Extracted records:
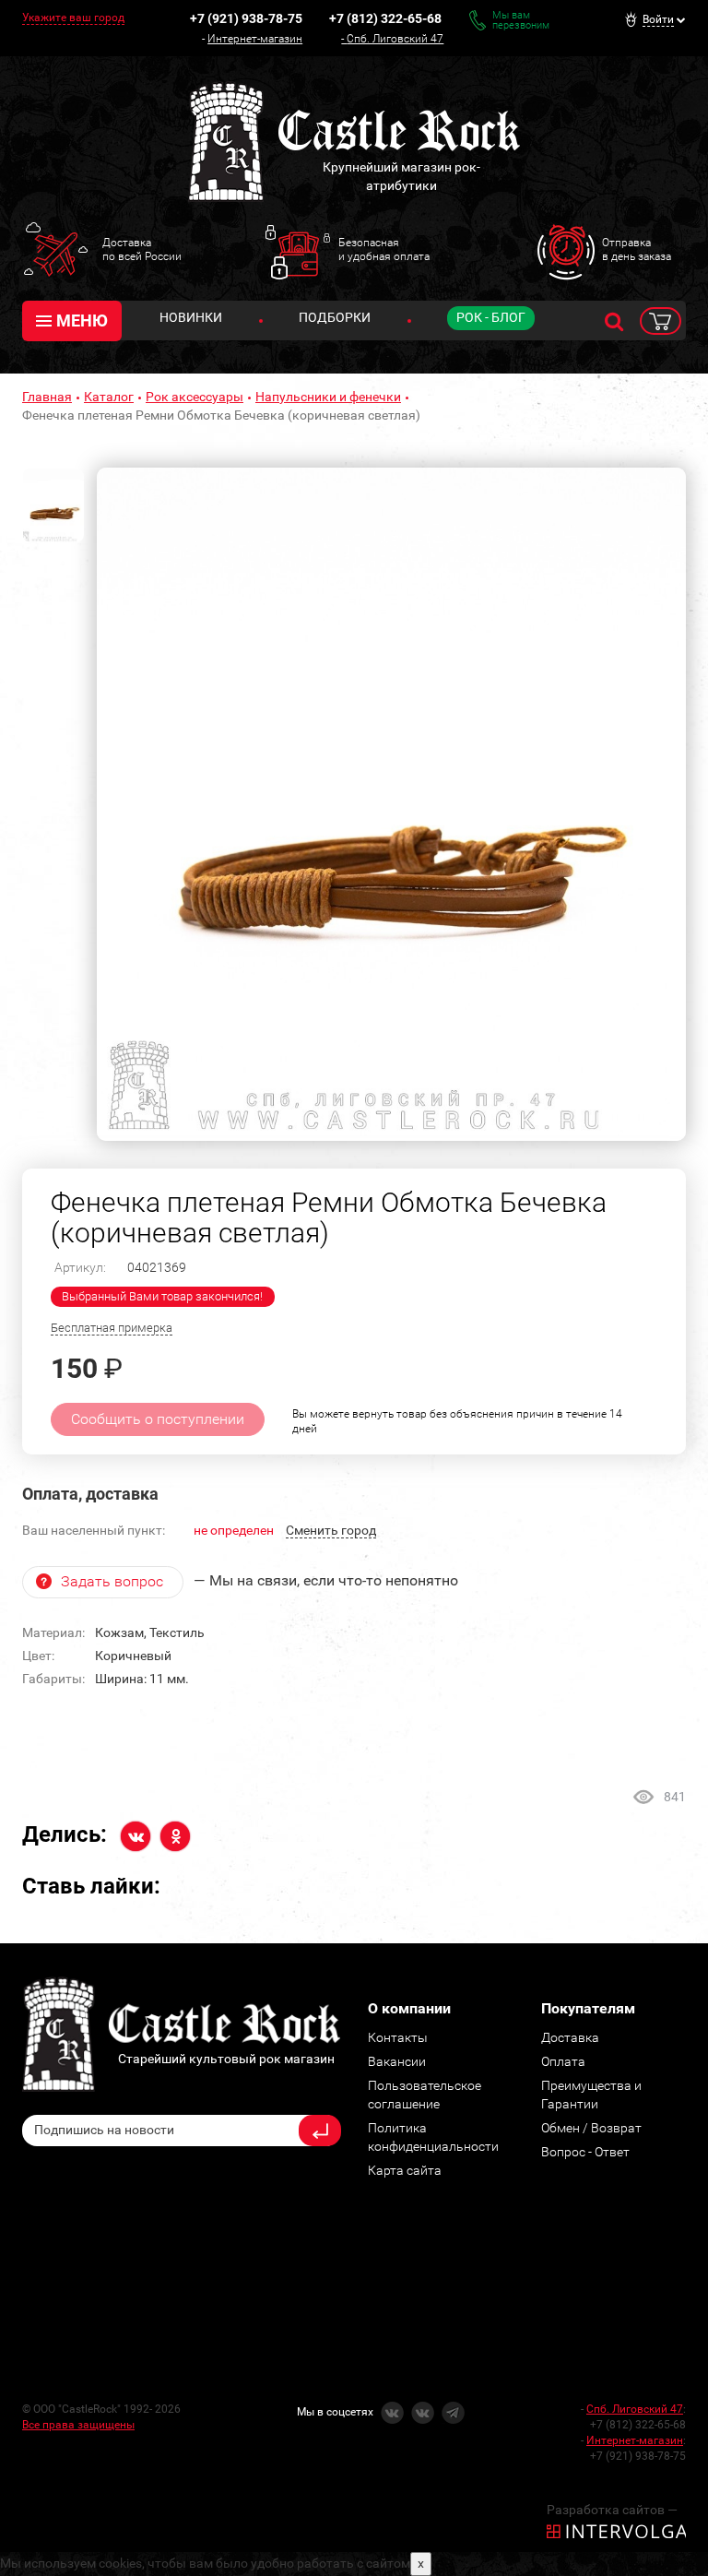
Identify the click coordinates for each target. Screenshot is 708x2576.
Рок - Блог (490, 317)
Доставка (570, 2037)
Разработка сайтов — (612, 2509)
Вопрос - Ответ (585, 2151)
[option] (391, 804)
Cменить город (331, 1530)
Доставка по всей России (142, 249)
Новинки (190, 317)
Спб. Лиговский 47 (395, 38)
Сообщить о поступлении (157, 1419)
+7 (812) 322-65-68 (385, 18)
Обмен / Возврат (591, 2127)
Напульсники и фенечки (328, 396)
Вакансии (397, 2061)
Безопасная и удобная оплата (384, 249)
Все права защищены (78, 2424)
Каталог (109, 396)
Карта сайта (405, 2170)
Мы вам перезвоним (520, 20)
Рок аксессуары (194, 396)
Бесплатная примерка (111, 1328)
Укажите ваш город (73, 17)
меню (82, 320)
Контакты (398, 2037)
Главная (47, 396)
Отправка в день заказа (636, 249)
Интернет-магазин (254, 38)
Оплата (563, 2061)
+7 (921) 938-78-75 (246, 18)
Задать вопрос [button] (112, 1581)
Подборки (335, 317)
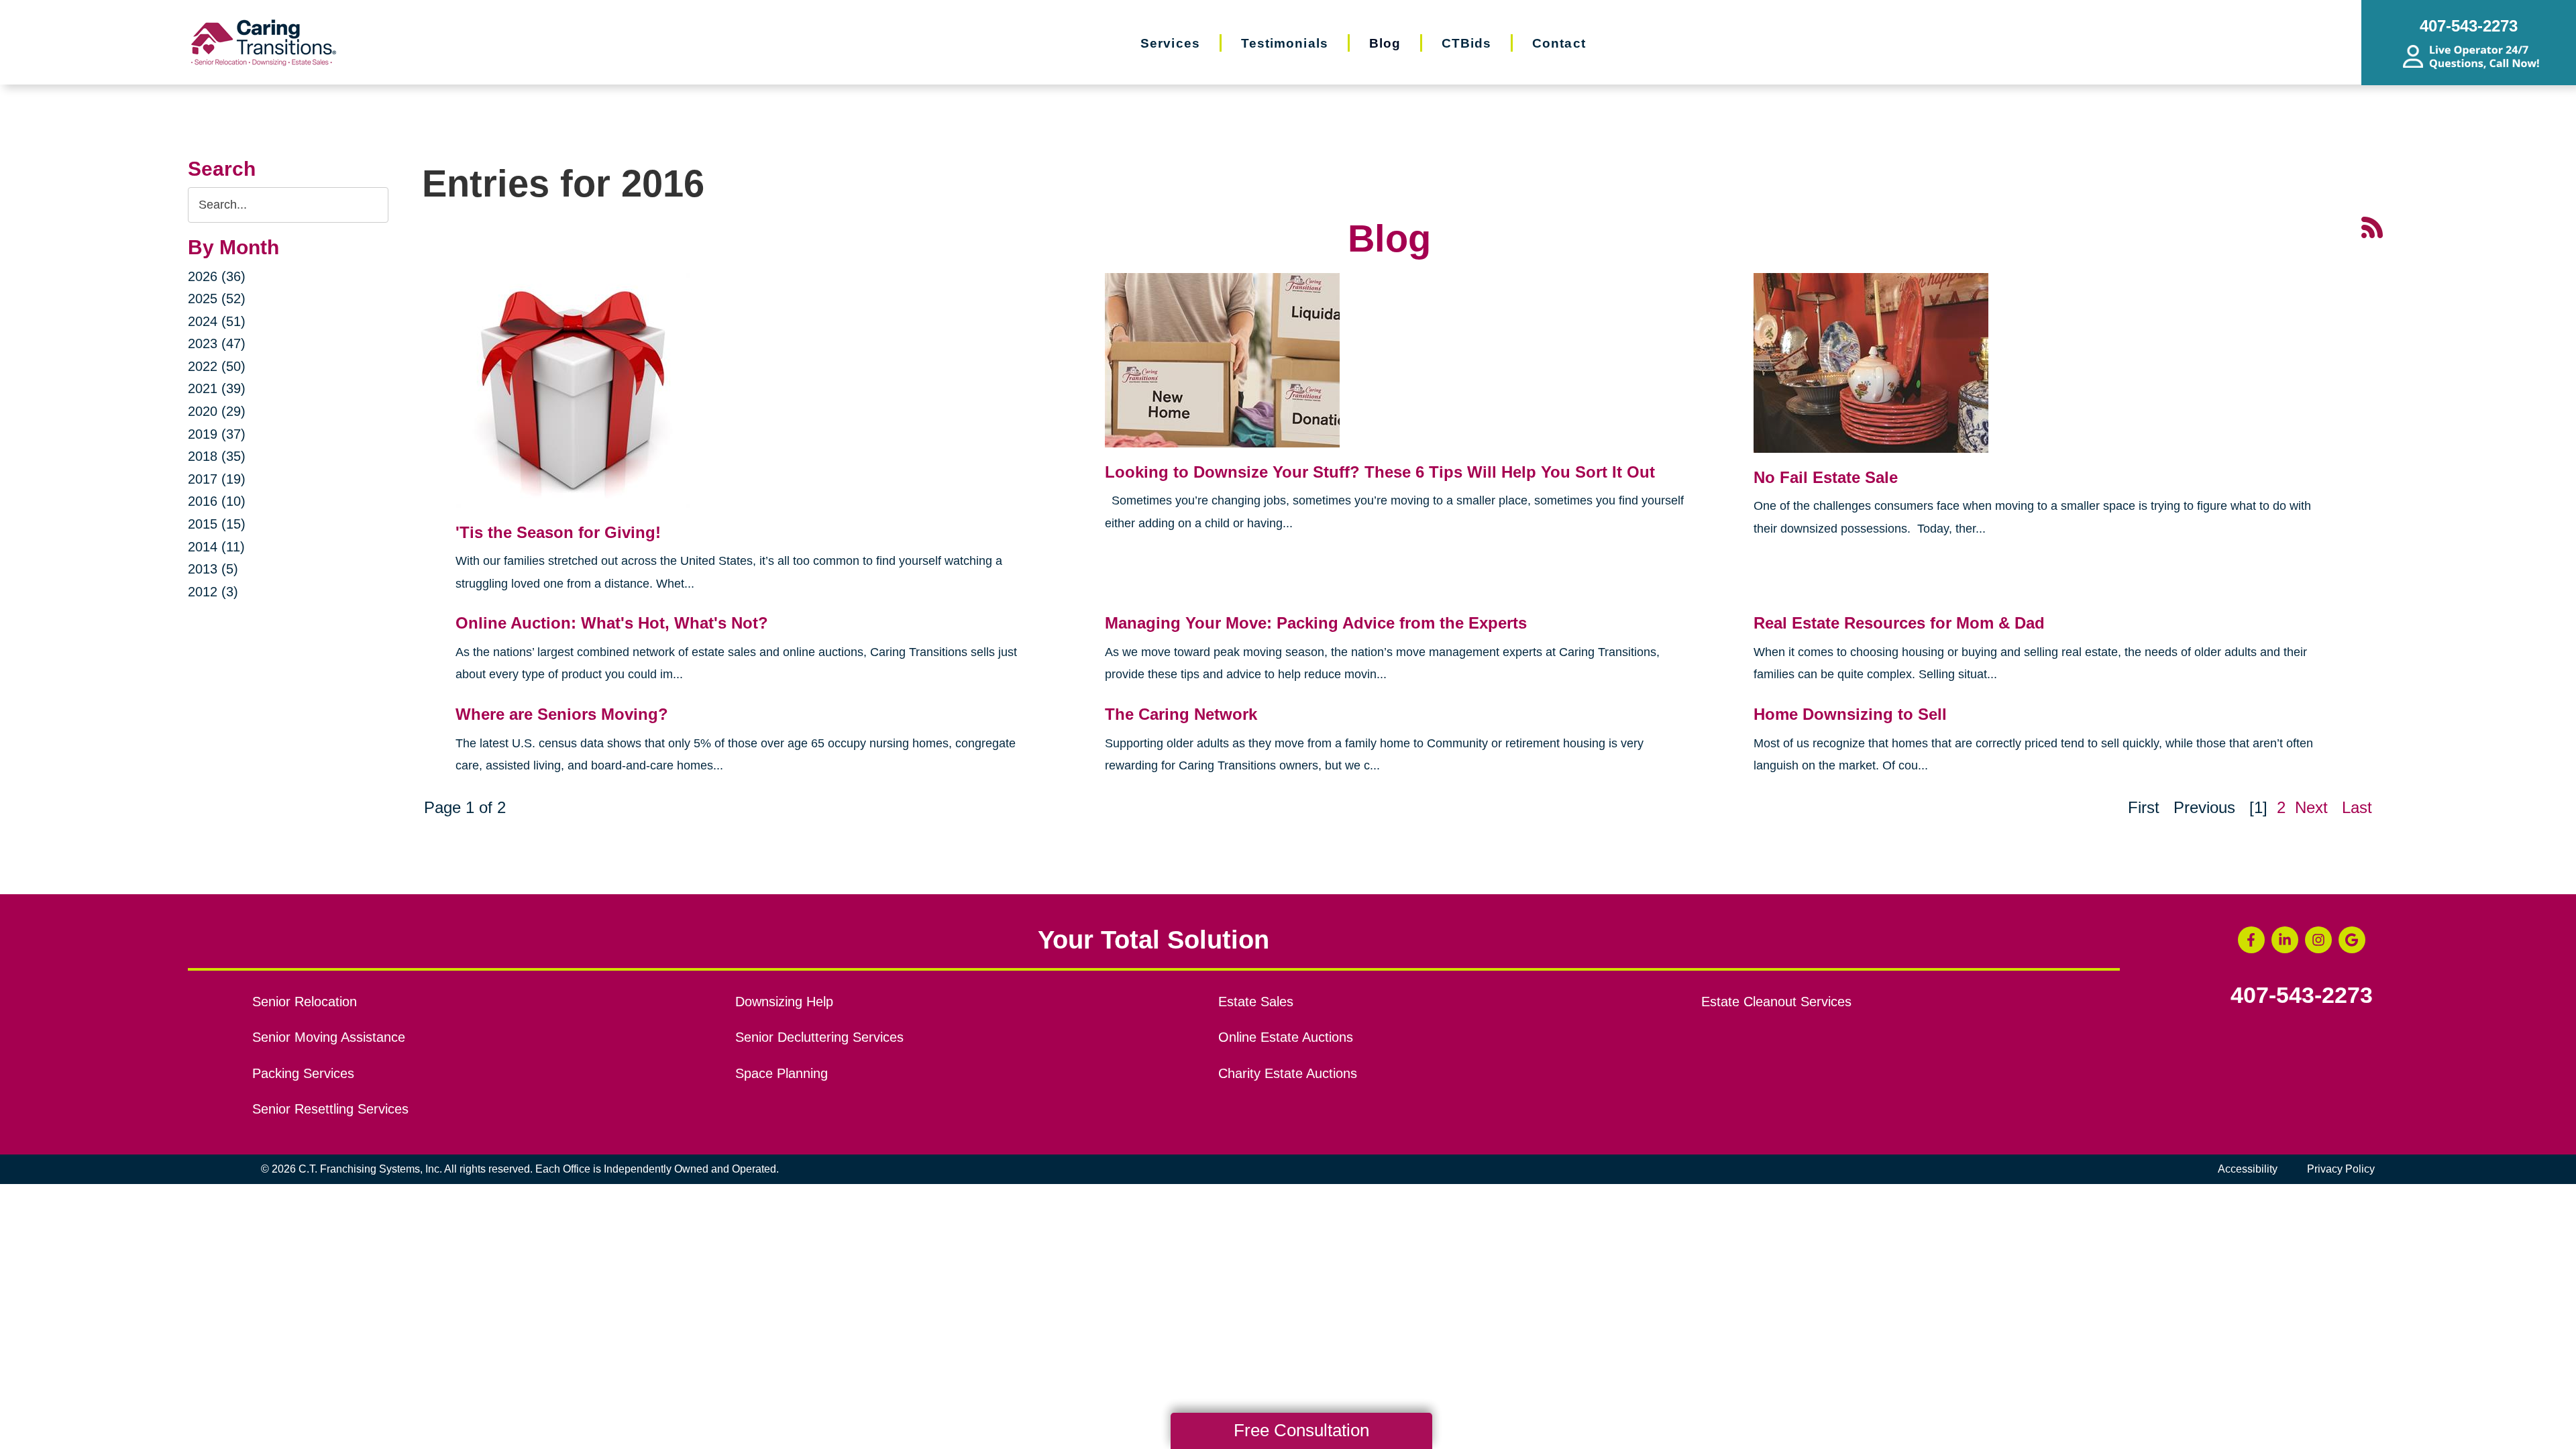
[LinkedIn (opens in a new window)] (2284, 939)
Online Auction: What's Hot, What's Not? (611, 623)
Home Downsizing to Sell (1850, 714)
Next (2311, 807)
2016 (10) (217, 501)
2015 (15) (217, 524)
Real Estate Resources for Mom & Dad (1899, 623)
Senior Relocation (304, 1001)
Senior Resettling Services (330, 1109)
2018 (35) (217, 456)
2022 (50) (217, 366)
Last (2357, 807)
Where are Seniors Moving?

→ Your goal: Could you restate every record above word for word, leaving the pictures out?

→ Written reply:
Identify the click coordinates for each target. Screenshot is 708x2576.
Рок - Блог (490, 317)
Доставка (570, 2037)
Разработка сайтов — (612, 2509)
Вопрос - Ответ (585, 2151)
[option] (391, 804)
Cменить город (331, 1530)
Доставка по всей России (142, 249)
Новинки (190, 317)
Спб. Лиговский 47 (395, 38)
Сообщить о поступлении (157, 1419)
+7 (812) 322-65-68 (385, 18)
Обмен / Возврат (591, 2127)
Напульсники и фенечки (328, 396)
Вакансии (397, 2061)
Безопасная и удобная оплата (384, 249)
Все права защищены (78, 2424)
Каталог (109, 396)
Карта сайта (405, 2170)
Мы вам перезвоним (520, 20)
Рок аксессуары (194, 396)
Бесплатная примерка (111, 1328)
Укажите ваш город (73, 17)
меню (82, 320)
Контакты (398, 2037)
Главная (47, 396)
Отправка в день заказа (636, 249)
Интернет-магазин (254, 38)
Оплата (563, 2061)
+7 (921) 938-78-75 (246, 18)
Задать вопрос [button] (112, 1581)
Подборки (335, 317)
[LinkedIn (opens in a new window)] (2284, 939)
Online Auction: What's Hot, What's Not? (611, 623)
Home Downsizing to Sell (1850, 714)
Next (2311, 807)
2016 (10) (217, 501)
2015 (15) (217, 524)
Real Estate Resources for Mom & Dad (1899, 623)
Senior Relocation (304, 1001)
Senior Resettling Services (330, 1109)
2018 (35) (217, 456)
2022 (50) (217, 366)
Last (2357, 807)
Where are Seniors Moving?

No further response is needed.